Häfner, S; Emeny, RT; Lacruz, ME; Baumert, J; Herder, C; Koenig, W; Thorand, B; Ladwig, KH; for the KORA Study Investigators
Association between social isolation and inflammatory markers in depressed and non-depressed individuals: Results from the MONICA/KORA study.
INTRODUCTION: Depressed individuals not only suffer from chronic low grade inflammation, but also exhibit an inflammatory hyper-responsiveness to acute stress. We investigate whether chronic stress also induces an exaggerated inflammatory response in individuals with increased depression features. As model for chronic stress, social isolation was chosen. METHODS: Interleukin (IL)-6 and hs-CRP levels were assessed in 1547 subjects (847 men and 700 women), derived from the population-based MONICA/KORA study. Standardized questionnaires were used to assess depressed mood (depression and exhaustion subscale) and social isolation (social network index).
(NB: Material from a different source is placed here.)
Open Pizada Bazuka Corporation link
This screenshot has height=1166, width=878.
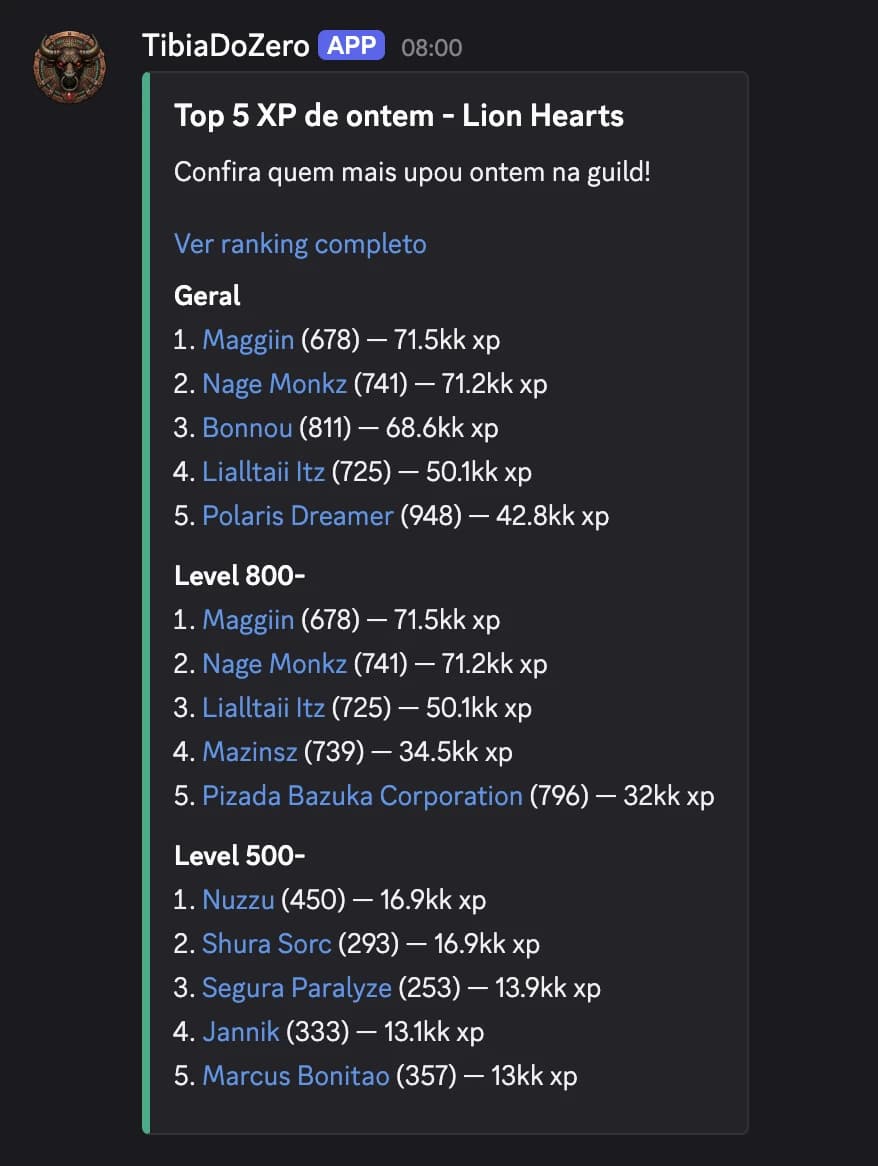(361, 795)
The relationship between the two inflammatory markers, social isolation and depressed mood was examined taking into account interactions social isolation×depressed mood using multivariable linear regression models, adjusted for age, BMI, smoking, alcohol, and physical activity. Analyses were performed in men and women separately. RESULTS: We observed a significant interaction between depressed mood and social isolation regarding IL-6 and hs-CRP, respectively in men (p-value=0.02 for IL-6 and<0.01 for hs-CRP), evidencing a substantial synergistic effect of social isolation, and depressed mood on inflammatory responses. Furthermore, depressed and socially isolated men had highly significantly elevated IL-6 levels (geometric mean: 3.76 vs. 1.92pg/ml, p-value<0.01) and heightened hs-CRP levels (geometric mean: 2.01 vs. 1.39mg/l, p=0.08) in comparison with non-depressed and socially integrated men. In women, no significant associations were seen. CONCLUSION: The interaction of depressed mood and social isolation elicits a substantial synergistic impact on inflammatory markers in men, but not in depressed women.